We are studying protein-protein interactions
that occur during fertilization. Two sperm proteins, fertilinb
and cyritestin, members of the still expanding family of ADAM
proteins (A Disintegrin and Metalloprotease), are involved in
sperm-egg binding. Biochemical and genetic experiments suggest
there are multiple ADAM receptors on the egg. Assays to examine
each step in the kinetic pathway of fertilization individually
do not exist. Specific reagents are necessary for blocking studies
that will allow temporal control of inhibition, be complementary
to genetic deletion experiments, and allow elucidation of the
role of individual receptors in fertilization. We have developed
several reagents containing the fertilinb or cyritestin binding
motifs presented in either monovalent or polyvalent format. These
reagents block fertilization, parthenogenically activate eggs
or do both, and the polyvalent inhibitors are significantly more
effective than their monovalent counterparts. We are assaying
these reagents to determine their specificity for implicated receptors,
as well as their competitive nature. We are determining whether
inhibition is due to direct competition of ADAM sperm protein
or to activation of the egg that results in blocking of sperm
fusion. We are examining whether inhibition with fertilinb and
cyritestin binding motifs has synergistic effects. We are using
mouse eggs lacking putative receptors to identify in which step
of the sperm-egg fusion pathway each receptor functions. Testing
of these molecules in knock out eggs will provide insight into
the receptor activation required for initiation of development
in the egg. Using conformationally constrained tripeptides to
mimic the disintegrin binding loops of fertilinb and cyritestin,
we are synthesizing fertilization inhibitors to have a higher
specificity and affinity for a single step.

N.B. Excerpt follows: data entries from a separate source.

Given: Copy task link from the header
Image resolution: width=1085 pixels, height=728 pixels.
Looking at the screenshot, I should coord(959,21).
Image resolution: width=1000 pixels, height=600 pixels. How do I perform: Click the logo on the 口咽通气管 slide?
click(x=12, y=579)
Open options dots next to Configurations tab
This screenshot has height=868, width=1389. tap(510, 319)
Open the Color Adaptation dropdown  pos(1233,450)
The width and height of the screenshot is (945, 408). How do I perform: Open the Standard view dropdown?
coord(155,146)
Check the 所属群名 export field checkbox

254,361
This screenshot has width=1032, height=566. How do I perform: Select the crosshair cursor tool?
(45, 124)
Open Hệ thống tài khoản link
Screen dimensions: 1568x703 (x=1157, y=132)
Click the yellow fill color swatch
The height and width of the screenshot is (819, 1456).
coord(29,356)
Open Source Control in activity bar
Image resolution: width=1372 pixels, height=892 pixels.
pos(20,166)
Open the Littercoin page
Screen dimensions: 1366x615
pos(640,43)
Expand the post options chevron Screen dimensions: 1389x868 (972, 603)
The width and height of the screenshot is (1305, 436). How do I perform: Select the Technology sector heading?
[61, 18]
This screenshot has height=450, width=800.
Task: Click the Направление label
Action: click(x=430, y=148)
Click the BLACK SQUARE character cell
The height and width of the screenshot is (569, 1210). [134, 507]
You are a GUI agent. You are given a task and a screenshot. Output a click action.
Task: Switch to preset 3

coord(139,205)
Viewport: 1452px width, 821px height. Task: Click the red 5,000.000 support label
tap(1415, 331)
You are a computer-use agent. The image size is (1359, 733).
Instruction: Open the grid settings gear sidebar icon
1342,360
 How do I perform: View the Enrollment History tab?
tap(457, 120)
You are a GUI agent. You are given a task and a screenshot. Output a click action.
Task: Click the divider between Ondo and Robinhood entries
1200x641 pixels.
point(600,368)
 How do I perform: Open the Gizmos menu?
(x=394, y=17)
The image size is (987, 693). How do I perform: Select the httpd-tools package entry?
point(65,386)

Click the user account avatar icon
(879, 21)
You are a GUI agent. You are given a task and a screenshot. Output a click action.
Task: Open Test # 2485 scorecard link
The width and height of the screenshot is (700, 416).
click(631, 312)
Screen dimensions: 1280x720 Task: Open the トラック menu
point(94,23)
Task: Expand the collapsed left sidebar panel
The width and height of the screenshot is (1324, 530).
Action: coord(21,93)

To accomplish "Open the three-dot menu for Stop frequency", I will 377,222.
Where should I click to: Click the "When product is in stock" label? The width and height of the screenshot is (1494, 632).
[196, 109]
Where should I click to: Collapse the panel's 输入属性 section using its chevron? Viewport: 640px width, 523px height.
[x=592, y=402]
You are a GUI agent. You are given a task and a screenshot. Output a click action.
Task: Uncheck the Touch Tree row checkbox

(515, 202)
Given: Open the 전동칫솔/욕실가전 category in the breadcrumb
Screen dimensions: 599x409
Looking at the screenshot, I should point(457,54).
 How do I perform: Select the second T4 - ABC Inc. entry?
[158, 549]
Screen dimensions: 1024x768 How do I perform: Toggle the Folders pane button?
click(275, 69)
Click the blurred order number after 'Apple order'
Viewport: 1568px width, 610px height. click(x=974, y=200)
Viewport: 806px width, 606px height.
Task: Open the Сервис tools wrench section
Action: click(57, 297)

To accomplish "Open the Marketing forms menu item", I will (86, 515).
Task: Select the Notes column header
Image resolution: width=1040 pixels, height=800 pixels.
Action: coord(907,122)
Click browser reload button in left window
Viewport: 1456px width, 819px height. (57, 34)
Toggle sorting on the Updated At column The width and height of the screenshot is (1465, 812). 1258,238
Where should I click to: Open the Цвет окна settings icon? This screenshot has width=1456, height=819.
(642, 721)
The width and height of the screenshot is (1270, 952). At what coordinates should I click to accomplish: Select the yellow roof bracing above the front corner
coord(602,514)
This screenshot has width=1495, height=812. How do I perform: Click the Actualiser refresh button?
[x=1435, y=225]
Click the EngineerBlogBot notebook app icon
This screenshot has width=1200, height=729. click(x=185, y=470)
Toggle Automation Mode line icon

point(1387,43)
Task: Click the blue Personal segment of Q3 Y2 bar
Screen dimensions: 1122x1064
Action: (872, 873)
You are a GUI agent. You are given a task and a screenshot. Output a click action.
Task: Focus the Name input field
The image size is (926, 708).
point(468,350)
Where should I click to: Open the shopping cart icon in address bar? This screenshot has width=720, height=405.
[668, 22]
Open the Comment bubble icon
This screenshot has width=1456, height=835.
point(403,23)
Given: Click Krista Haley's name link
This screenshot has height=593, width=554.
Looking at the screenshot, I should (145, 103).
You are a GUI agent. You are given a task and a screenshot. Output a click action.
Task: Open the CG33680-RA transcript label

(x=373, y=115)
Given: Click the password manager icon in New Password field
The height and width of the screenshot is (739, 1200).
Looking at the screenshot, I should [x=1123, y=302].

Our goal is to develop specific tools that will allow dissection
of the role of various egg receptors in the sperm binding and
adhesion pathway. The ultimate goal is to use these inhibitors
in vivo in order to explore the correspondence between in vitro
results and in vivo function. This dissection will help us to
define a molecular pathway for sperm-egg adhesion and fusion.
We hypothesize that the correct density and ratio of ADAM ligands
presented to the egg will activate it and prevent fertilization
by sperm. Identification of the cellular receptors of these activating
agents will provide new leads for blocking fertilization in vivo.